The result has led to drug companies, distributors and government officials scrambling to evaluate and implement new technologies and security measures.

“It’s not like ... there’s a grand plan. It’s more of a gold rush, a mob rushing in. There are all these different people doing all these different things,” Kontnik said.

Companies in general are reluctant to talk specifically about anti-fraud measures, as counterfeiters have been known to mimic technological advancements in as little as eight months after first seeing them, said Alan Goldhammer, associate vice president of regulatory affairs for the Pharmaceutical Research and Manufacturers of America.

Advertisement

The new technology includes holograms and color-shifting ink, similar to what’s used on the new $20 bills, and barcodes that can be printed directly onto pill surfaces.

The FDA report also highlighted radio frequency identification, or RFID, as a promising safeguard. The technology, similar to what’s used in E-ZPass tollbooth passes, could be implanted in bottles or package labels by 2007, the report said.

But counterfeiting is happening now, cutting into profits and undermining companies’ reputations, Kontnik said.

So while new protections are developed, drug companies are exploring other security options. Eli Lilly & Co., Johnson & Johnson and Pfizer Inc. are among the companies that require distributors to buy direct from the manufacturer or authorized distributors.

The FDA report emphasized that “there is no single magic bullet against what is a growing number of sophisticated counterfeiters,” said Ed Sagebiel, a spokesman for Lilly.

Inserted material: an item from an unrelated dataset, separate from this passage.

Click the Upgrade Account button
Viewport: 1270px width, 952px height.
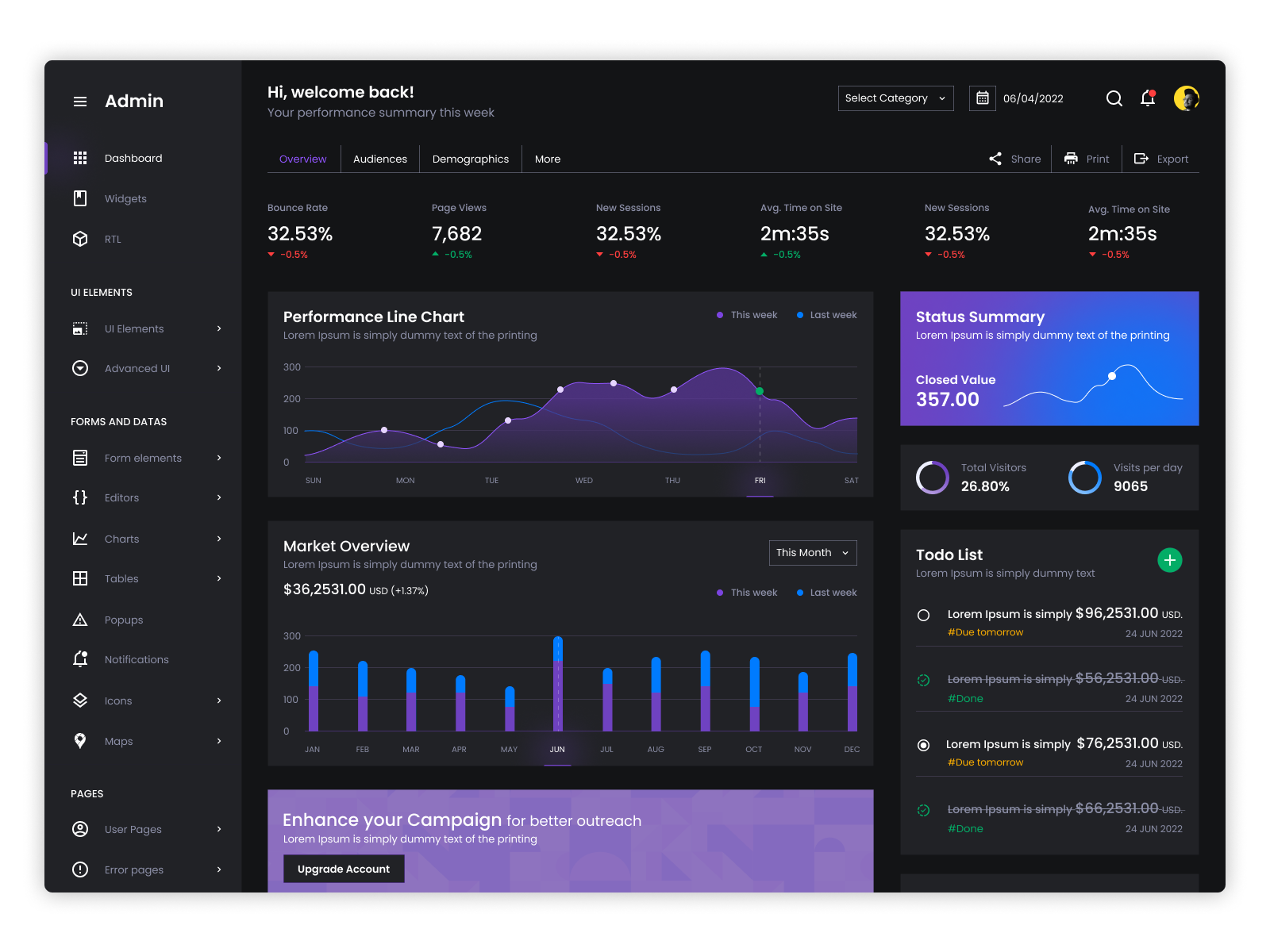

His company, for instance, has been using RFIDs, in a small pilot-testing program, and other anti-counterfeiting technology. But it’s also monitoring Internet sites claiming to offer Lilly products and has terminated distribution agreements with five wholesalers who didn’t buy directly from them, Sagebiel said.

Advertisement

Fagan said his counterfeit Epogen was distributed by AmerisourceBergen. Company spokesman Michael Kilpatric declined to comment on Fagan’s case, but said the distributor buys certain drugs at high risk for counterfeiting, including Epogen, only from the manufacturers. The company buys other drugs from about 20 wholesalers in the “secondary market,” he said, and has done inspections and criminal background checks on those distributors for more than two years.

The FDA’s decision not to issue specific orders securing the drug-supply chain has angered some -- including Fagan’s family.

With no clear federal direction, there’s also “a risk of having a proliferation of technology” bogging down pharmacists and distributors who could have to use several different types of equipment to process drugs from different manufacturers, Kontnik said.

But Hubbard said manufacturers will become expert at adopting and refining new technologies as their reputations suffer at the hands of increasingly bold counterfeiters.

“If your profit is large, and your need to protect that income is great, you’re probably going to be willing to invest in it -- particularly if you know that your product is vulnerable,” he said.